The film’s short length aids the realistic speed with which an afternoon of drink-filled celebration turns into a hunt followed by mob reprisals.
Director James Whale’s sympathy is with the Monster – the final scenes, where he’s trapped at the top of the derelict windmill, set alight by the mob below, are heartrending. We already knew he’s terrified of fire; he desperately tries to escape but is beaten back by the flames.
Visually Frankenstein is stunning, particularly the huge dark brick watchtower with its central staircase. Shots from above or looking up to the ceiling add to the cavernous, cathedral-like space. The scientific equipment is pleasingly complex, like the open workings of a metallic brain that doesn’t quite work as it should. When the Monster is lifted on a pulley up to a gap in the roof for lighting to strike him he is both sacrificial victim to a raging God and a baby awaiting life.
Even the Baron’s mansion has Elizabeth in her virginal white wedding dress in a good old fashioned swoon on the bed after the Monster has visited.
There are flashes of wit too: Fritz stealing the wrong brain because it’s still a brain, and the Baron’s toast “to a son of the house of Frankenstein” before his son’s wedding, little knowing the man his heir has created is on his way.

Our own eye on a film always changes it, and with art this age it’s even harder to untangle what is intent and what is a modern lens. Fritz plays into the offensive idea that physical difference equals stupidity and cruelty, but also seems now like an abused servant, childlike with no real idea of consequences.
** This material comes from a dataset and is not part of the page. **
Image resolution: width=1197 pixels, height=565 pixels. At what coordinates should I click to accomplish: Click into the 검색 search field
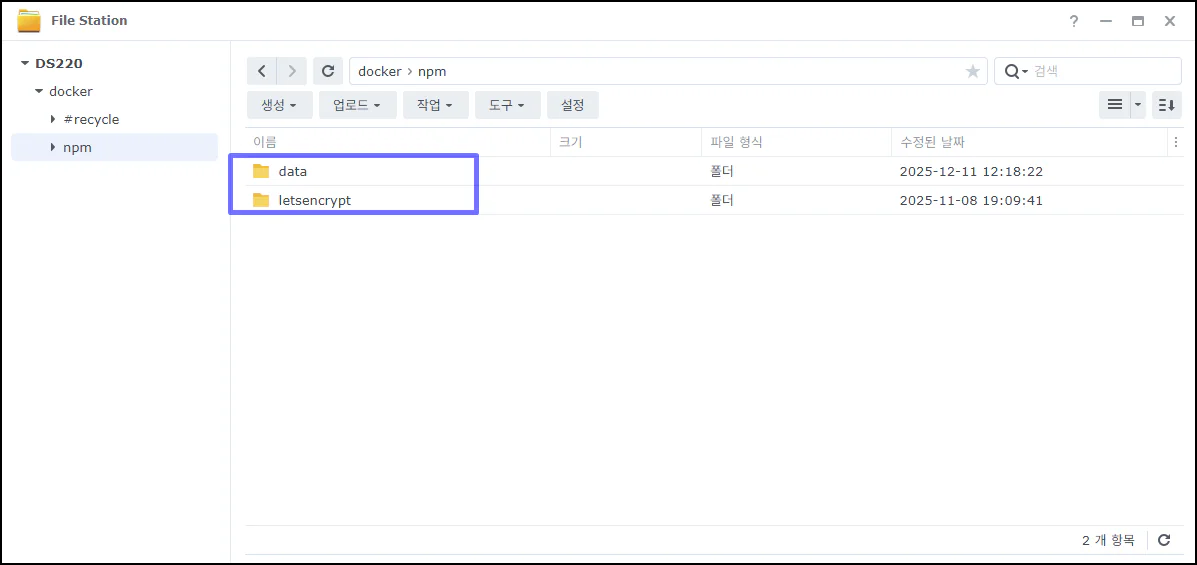tap(1100, 71)
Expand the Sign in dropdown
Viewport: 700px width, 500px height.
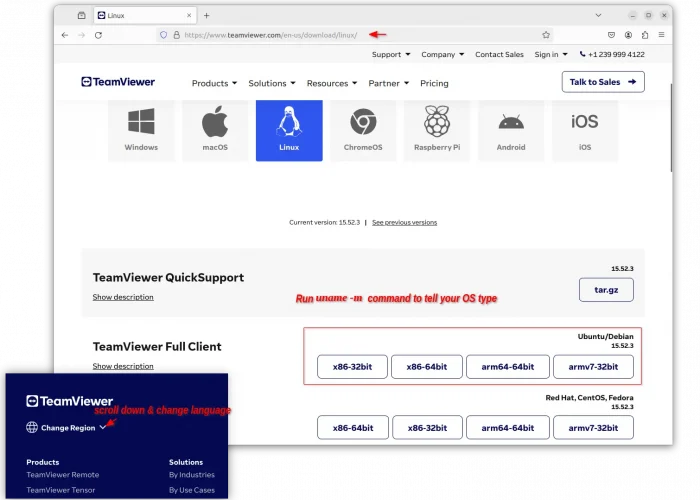pos(550,54)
The Monster cannot speak, which takes away his agency (in the novel he can, and reads Milton) though to me that, and his actions, are because he’s newly born.
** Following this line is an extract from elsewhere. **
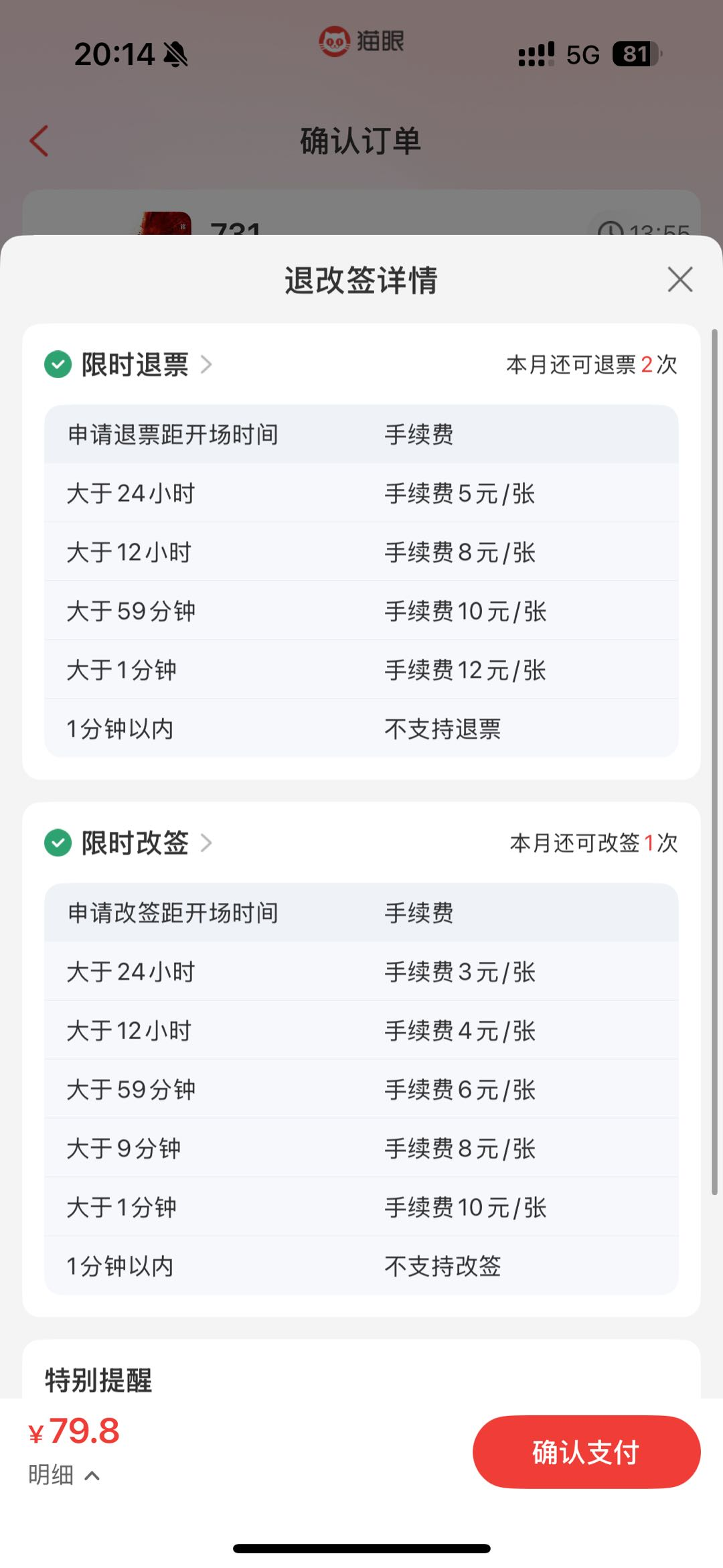Tap the clock icon on order card
The height and width of the screenshot is (1568, 723).
tap(610, 230)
Karloff’s performance dominates and is always sympathetic. He’s a man suddenly born in adulthood, unaware of his own, enormous body, his strength and how he moves in space. Alternately staggering and loping, his arms hanging loosely by his sides, the Monster has all his senses but has no way to understand the cues he receives; leading to disaster for little Maria and for him.
There are vast numbers of articles and works, scholarly and non-scholarly, out there about this movie. You may, like me, now find yourself disappearing down a Google rabbit hole for the rest of the day. I did enjoy reading this obituary of Boris Karloff (birth name William Henry Pratt) from the LA Times though, and this quote from the man himself about his most famous incarnation: ““He was inarticulate, helpless and tragic… I owe everything to him. He’s my best friend.”